As you point out, regionally and faith-based minorities make up the balance, none of which draw enough to make up a troublesome grouping.
We are left with a Government that is too many things to too many people; a tainted opposition; and a generally irrelevant rest.
Now if a party were to stand up and say: we are for capitalism that respects and upholds good corporate citizenship, including plans to include in the mainstream of our economic life those who were delibaerately excluded under apartheid; we have in our manifesto a 10-year plan to build critical skills including a science and technology development programme and a 20-year programme of capital expenditure that will take us to the cusp of global leadership; we stand for individual rights including the rights to freedom of expression and religion; and we stand for a non-racist, non-sexist population. Our social programmes will include free schooling, and free tertiary education up to Masters-level; and community support mechanisms such as rural business and training nodes and the use of technology in schools wherever possible, and wherever not, to make it possible, I might be inclined to vote for them.

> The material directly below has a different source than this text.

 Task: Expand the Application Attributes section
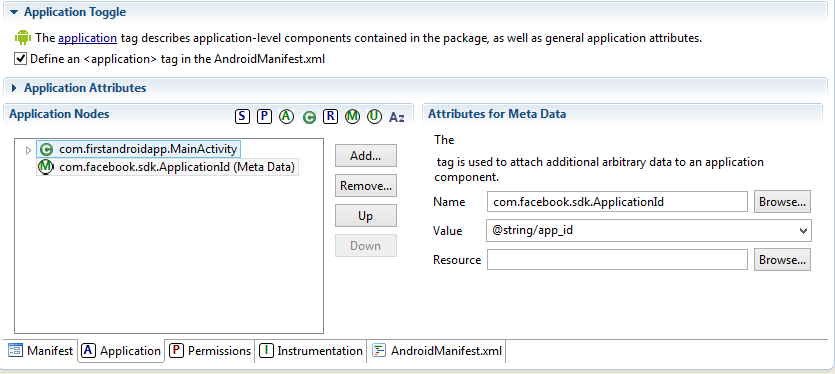(14, 88)
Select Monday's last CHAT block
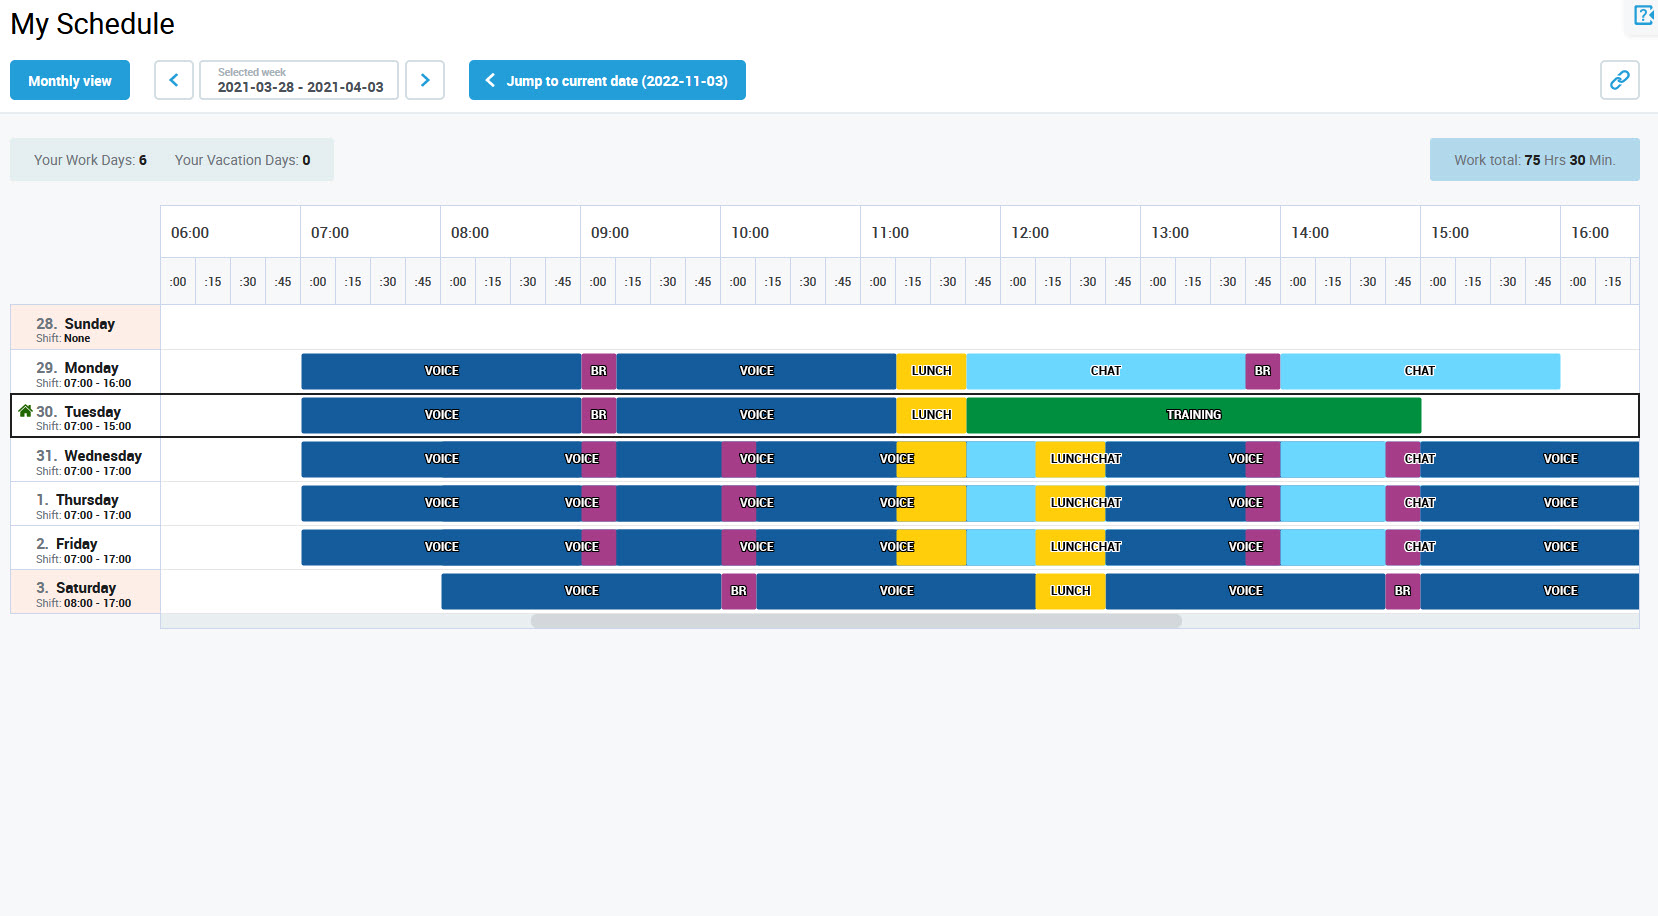The image size is (1658, 916). (1419, 371)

In short, someone who spoke positively, who spelt out a dream and vision, who put Government resources to make a human-based transformation programme possible, who was flexible enough to enjoy a true partnership with business and allow business and NGO’s to participate in areas they are best at, I might be persuaded to vote for them.

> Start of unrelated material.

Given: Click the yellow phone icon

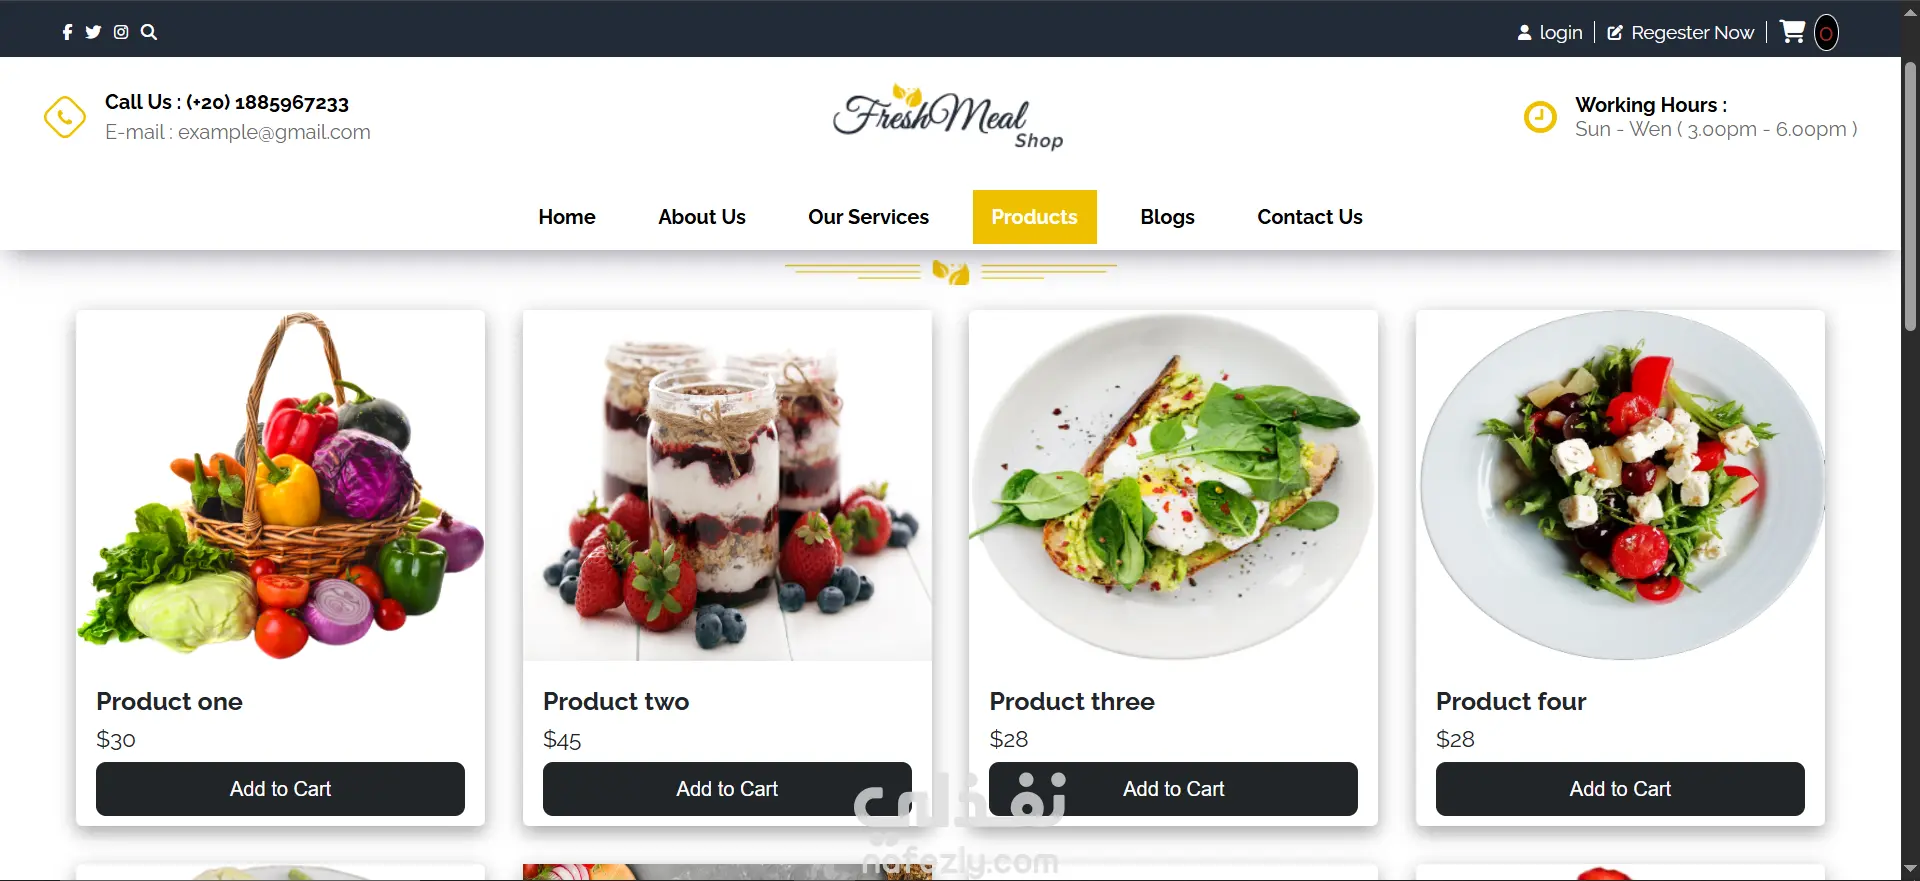Looking at the screenshot, I should coord(64,117).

Right now, as a “Coloured” with my own personal persuasions, neither the polygamous DA, nor the unfaithful ANC offer a home. COPE looks unable to navigate anywhere and the rest are not vehicles of any influence and are emaciated politically, I have no political home.
In a country as innovative, as vibrant, and with our potential, I should not be politically sidelined, but I am. Sadly.

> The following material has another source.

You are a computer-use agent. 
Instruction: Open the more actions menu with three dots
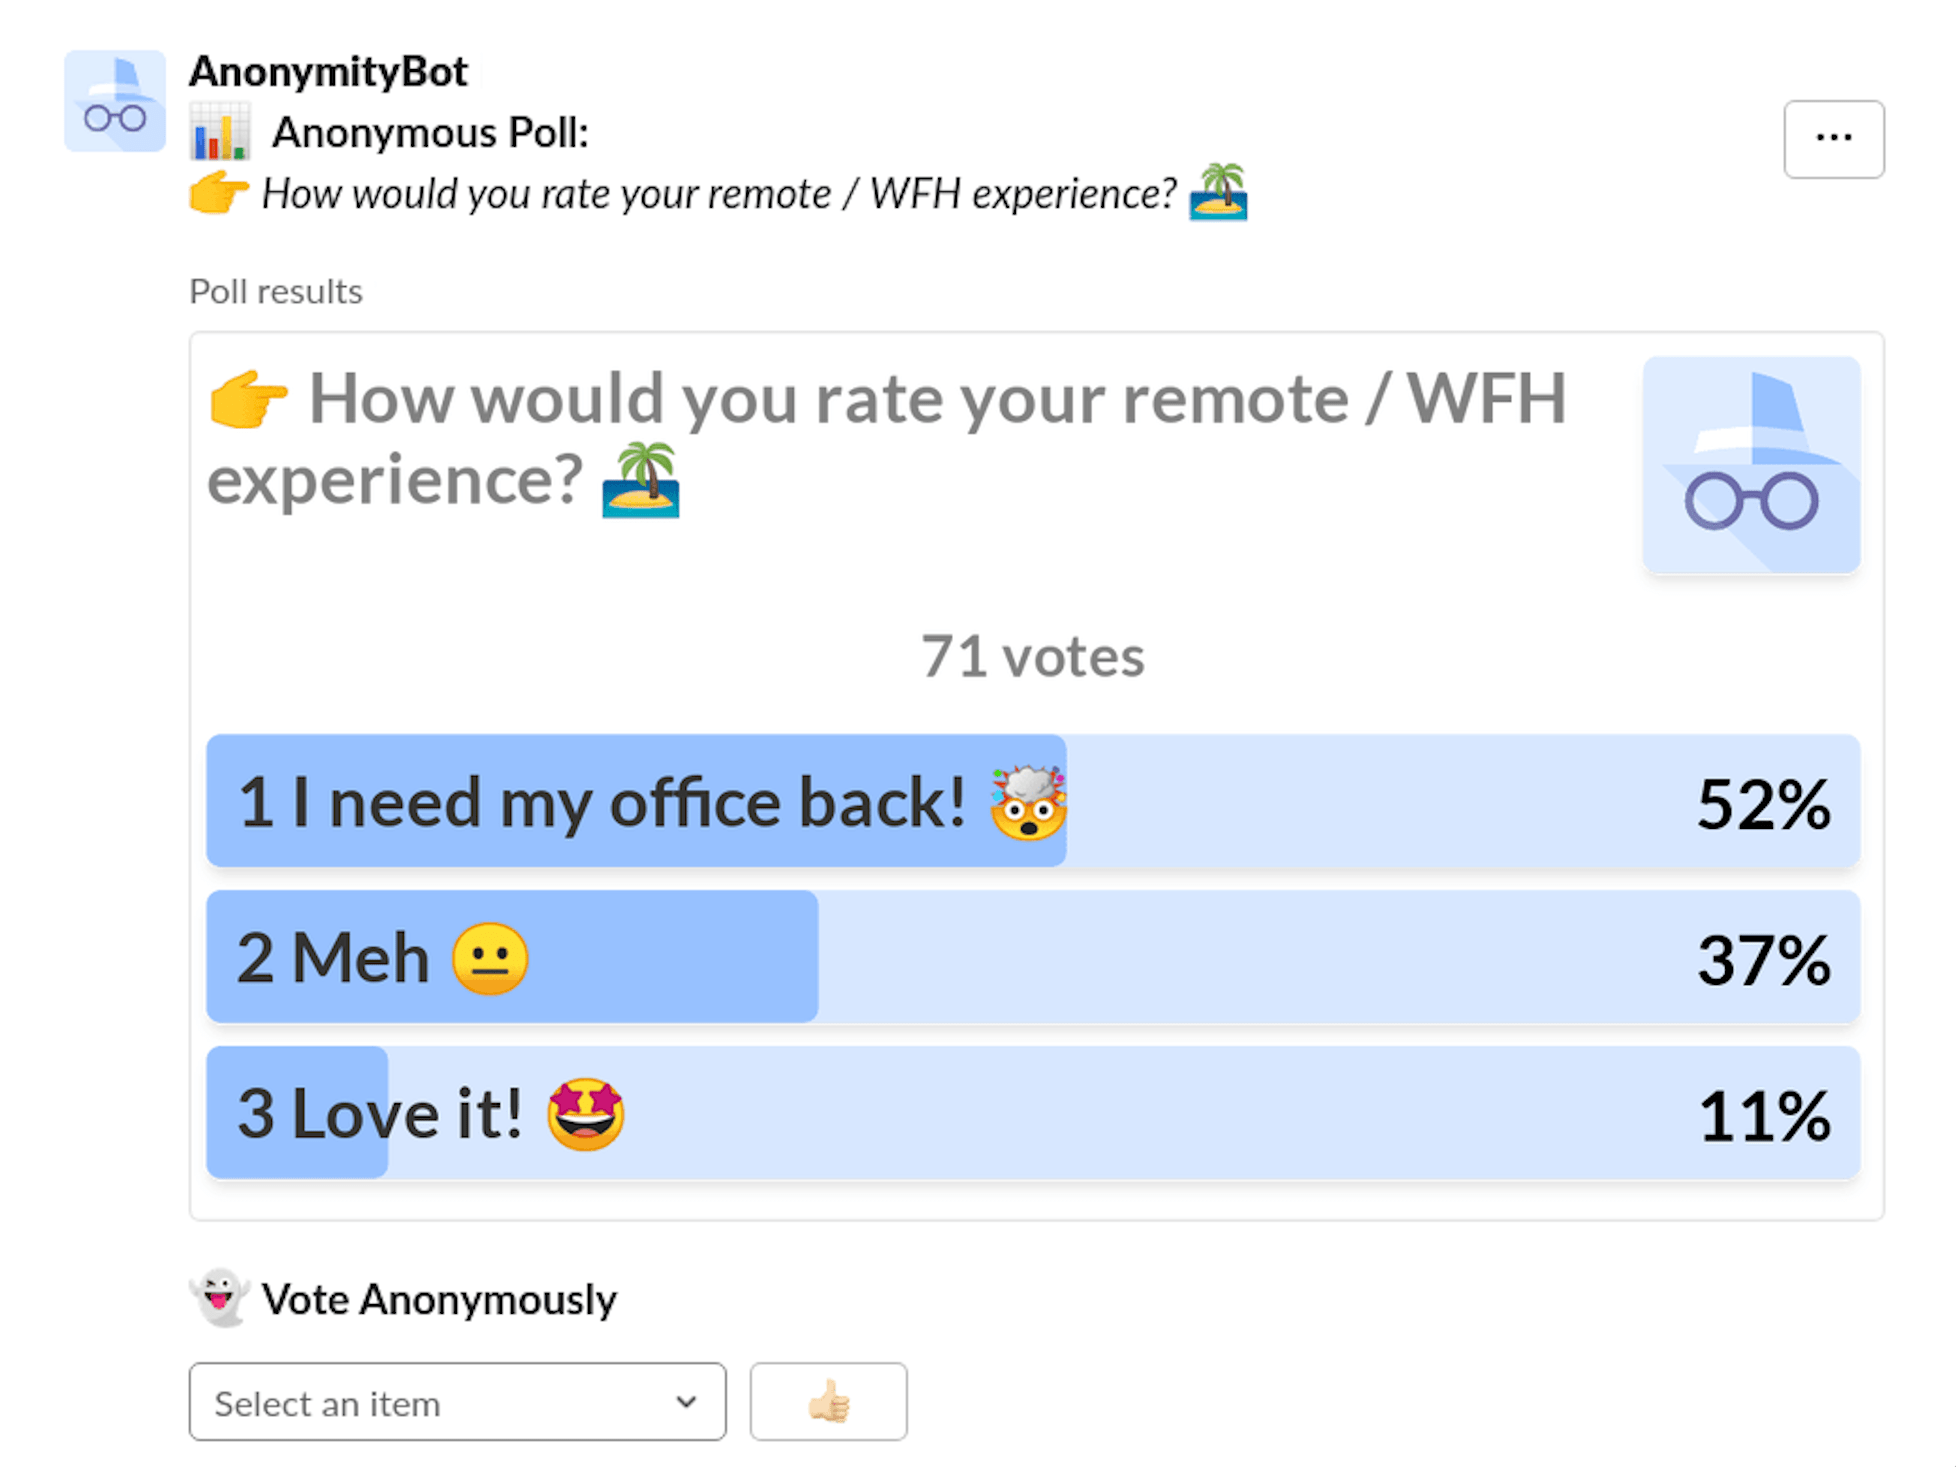click(1833, 139)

November 4th, 2009 at 12:00 pm
I generally agree with Mark, and would like to add 2 things on affirmative action and DA policies. As long as any new party (black ,white, green, polka dot) cannot articulate black aspirations/fears better than the ANC, they are doomed to failure. When COPE seemed to be gaining ground on the ANC at the beginning of the year, the ANC very effectively played the ‘wit gevaar’ card, to wit ‘If you vote for COPE or you don’t vote, you are effectively voting for the DA, who will come and kick you out of you middle class job, stop paying you the child grant, stop the development in your village, kick you out of your suburban home and reduce your old age pension so that you earn less than the whites, like you used to’. A new party has to recognise that these are concerns that need addressing even if, philosphically, they do not agree with them. Criticising the ANC for non-delivery and/or corruption is old hat. It may demoralise some black voters, but it does not earn another party new votes; the ANC is like a wayward child, to be guided not abandoned.
The DA’s policies are fine for another era and another county without our jhistory. Saying that you will run a clean and efficient government along the principles of open opportunity is all well and good. But, in South Africa, that sounds a lot like code for ‘The whites will get all the good opportunities because they are better educated and have better access to the necessary knowledge resources.’
November 4th, 2009 at 4:02 pm
All well & good, but in the end the majority of the electorate is just not ready for any other party. As for the DA being so organized, the ANC are no slouches when the chips are down. The best way to keep the “ANC and its partners ..[in] such a broad church’ focussed is to continuously present them with a common enemy, and with incidents such as the “Reitz four” that ’s very easy.